A good way to get started is reading the first chapter of [Modern Information Retrieval](https://isbnsearch.org/isbn/9780321416919), which I recommend you do.

However, for now, let's look at another [introduction](https://learning.oreilly.com/library/view/information-architecture-4th/9781491913529/ch01.html#hellocomma_itunes), the one to [Information Architecture](https://isbnsearch.org/isbn/9781491911686), also mentioned in our [reading list](https://github.com/TomDeneire/InformationScience/blob/master/README.md). Even though this is an introduction about information **architecture** (yet another discipline!), i.e. it looks at things from the perspective of information **design** rather than **retrieval**, it still serves very well as a concrete example of the different considerations to take into account when it comes to information retrieval.

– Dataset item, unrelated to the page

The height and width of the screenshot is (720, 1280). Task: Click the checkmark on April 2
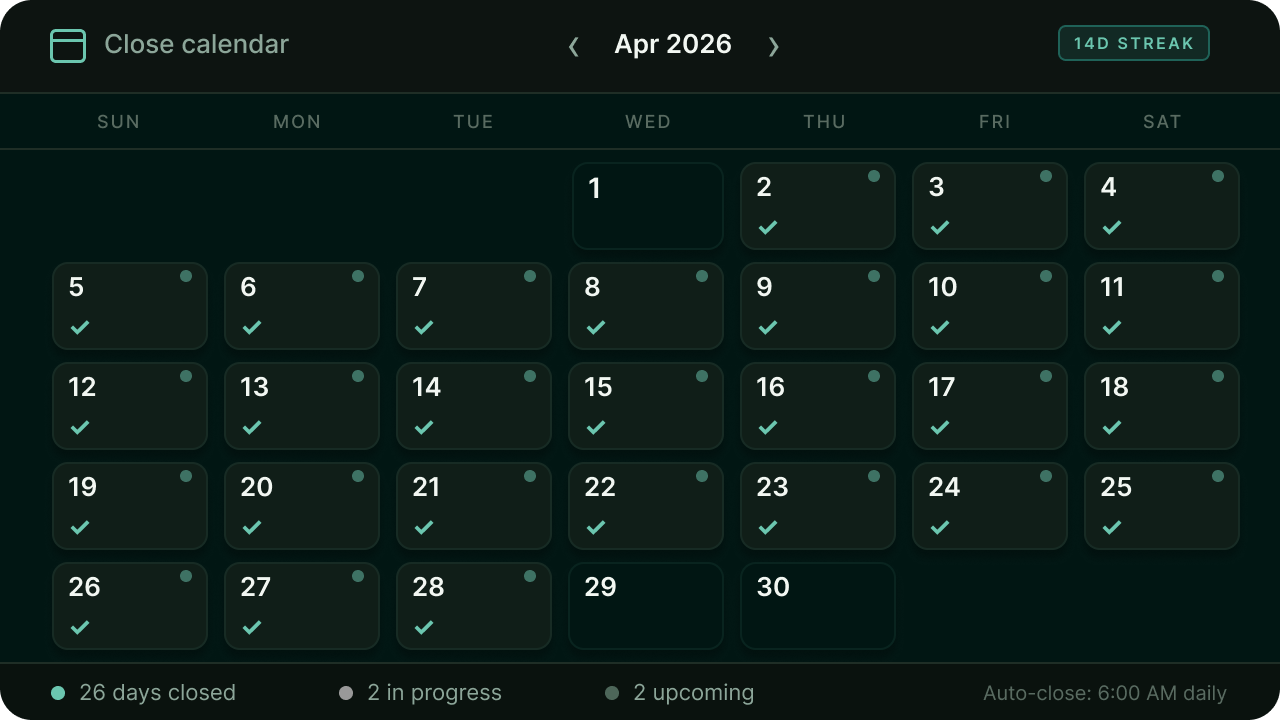tap(768, 227)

(For copyright reasons, I will share a PDF version of this chapter with you through personal email rather than posting it in the public GitHub repo. Please do not disseminate it yourselves.)

## Manipulating Information

The case of iTunes shows several things, but above all it makes it clear that information (or metadata in this case) never just *is*. It is always manipulated in order to present it in a certain way. So we could say that at the heart of information retrieval is **manipulating information**, i.e. selecting, grouping, filtering, ordering, sorting, ranking. (For those of you who know [SQL](https://en.wikipedia.org/wiki/SQL), notice how this resembles the `select` statement? For those of you who don't, don't worry, we'll look into it later on.)

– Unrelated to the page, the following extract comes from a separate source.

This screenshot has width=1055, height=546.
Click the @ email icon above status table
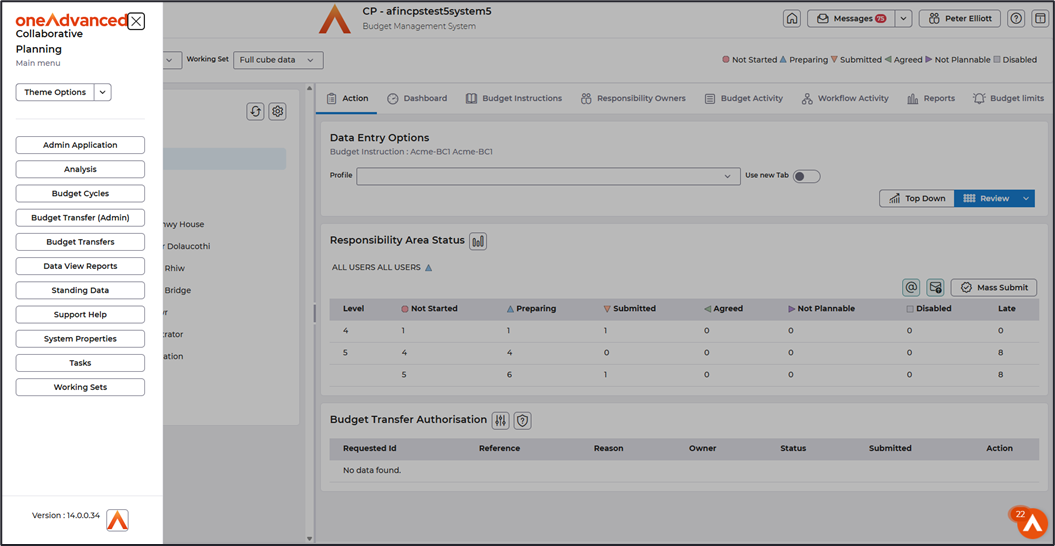(x=911, y=288)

In programming terms, most of this boils down to string operations, like testing metadata for certain criteria or sorting them. And while manipulating strings might seem easy, things can get complicated really easily.

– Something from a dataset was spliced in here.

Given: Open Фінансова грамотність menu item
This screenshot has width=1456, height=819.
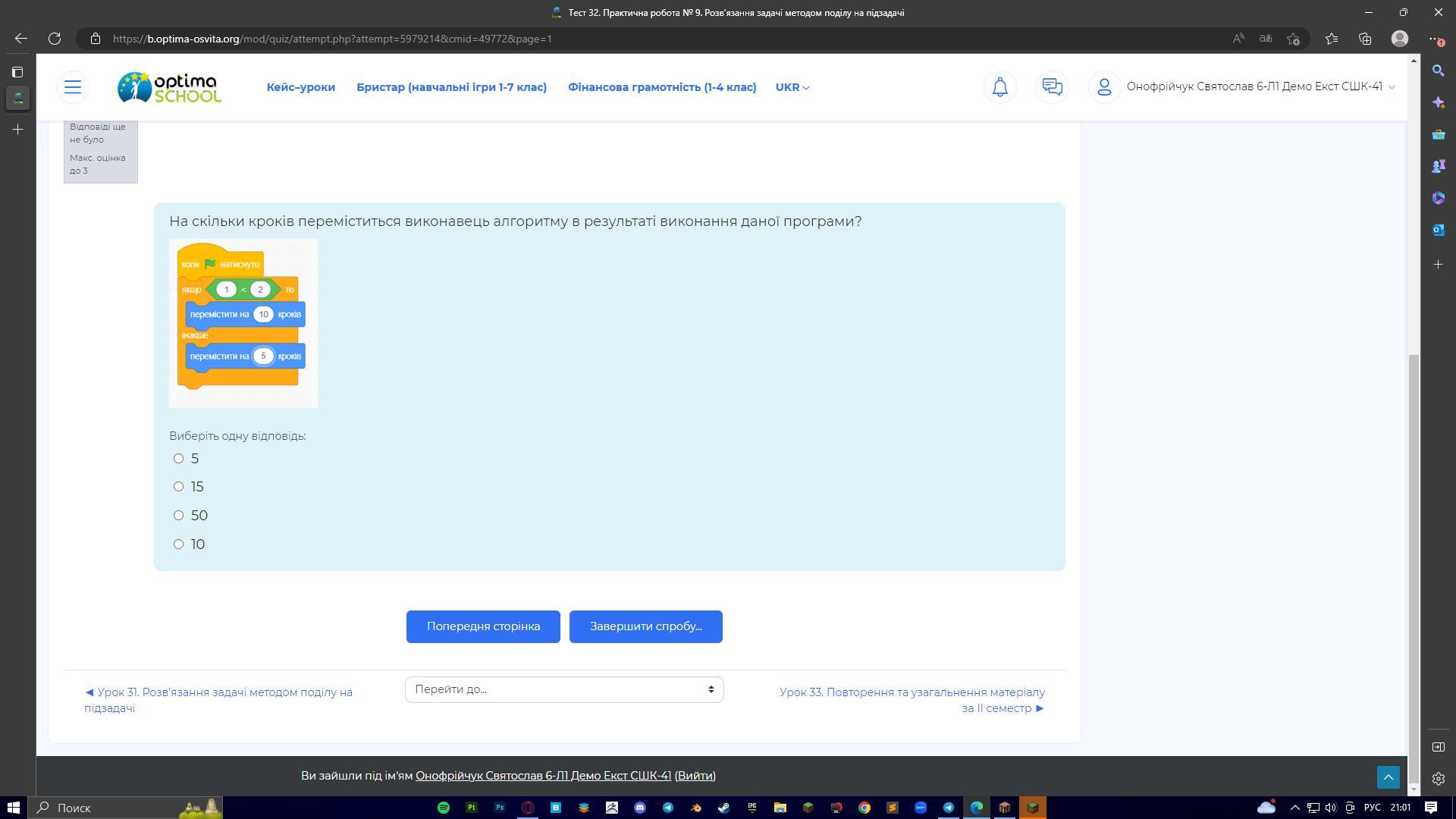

## Example: sorting strings

Let's look at the example of sorting strings. Suppose our information retrieval task is presenting an alphabetized list of contact persons. The alphabet is a recognizable and expected key for such a list, so that makes sense. 

Of course, in Python you can just do this:

In [7]:
contacts = ["Doe, John", "Poppins, Mary", "Doe, Jane"]
sorted_contacts = sorted(contacts)
print(sorted_contacts)

['Doe, Jane', 'Doe, John', 'Poppins, Mary']


But suppose you are dealing with a language where there is no built in sorting method. (And believe me, there are!) How would you go about sorting a list of strings?

Let me simplify the problem. Somewhere along the line you will have to represent individual characters as numbers, e.g. a = 1, b = 2, and then sort numbers.

So let's think about the root issue: how do you sort a list of numbers?

In [10]:
numbers = [7, 8, 1, 7, 2]
sorted_numbers = sorted(numbers)
print(sorted_numbers)

[1, 2, 7, 7, 8]


Of course, the sorting algorithm is a well-known chapter in Computer Science. Some of you might be familiar with different kinds of sorts, like merge sort, insertion sort or (my favourite) bubble sort. For some Python implementations, see this [Tutorialspoint article](https://www.tutorialspoint.com/python_data_structure/python_sorting_algorithms.htm).

But if you have never studied it, writing your own sort for the first time will not be an easy exercise. I challenge you, if you've never done it. For a bit of fun, here's another kind of sort I recently implemented in Python: *random sort*. Very time-inefficient, but perfectly functional!

In [12]:
def random_sort(InputList):
    from random import shuffle
    check = 0
    while check == 0:
        shuffle(InputList)
        test = 0
        for unsorted in InputList:
            if unsorted >= test:
                check = 1
            else:
                check = 0
                break
            test = unsorted
    return InputList

print(random_sort(numbers))

[1, 2, 7, 7, 8]


And that's only the first part of the problem: sorting lists of numbers. Now try to think how this would help to sort lists of strings. First of all, how would you translate strings to numbers? 

One way is to use [Unicode](https://en.wikipedia.org/wiki/Unicode) code points for numbers:


In [28]:
for char in "Doe, John":
    print(ord(char), end=",")

68,111,101,44,32,74,111,104,110,

But of course when the case changes, the numbers will also change:

In [40]:
for char in "doe, john":
    print(ord(char),end=",")

100,111,101,44,32,106,111,104,110,

You can account for that by converting all strings to lower case first, but what happens in the case of `Étienne` versus `Etienne`, which are usually interchangeable?

In [42]:
for char in "Étienne".lower():
    print(char + " = " + str(ord(char)))
print("\n")
for char in "Etienne".lower():
    print(char + " = " + str(ord(char)))

é = 233
t = 116
i = 105
e = 101
n = 110
n = 110
e = 101


e = 101
t = 116
i = 105
e = 101
n = 110
n = 110
e = 101


And, by the way, do you know the encoding of the strings the list will contain? And why does that matter?

You can see how complex seemingly trivial tasks of information retrieval, like alphabetizing a list, really are.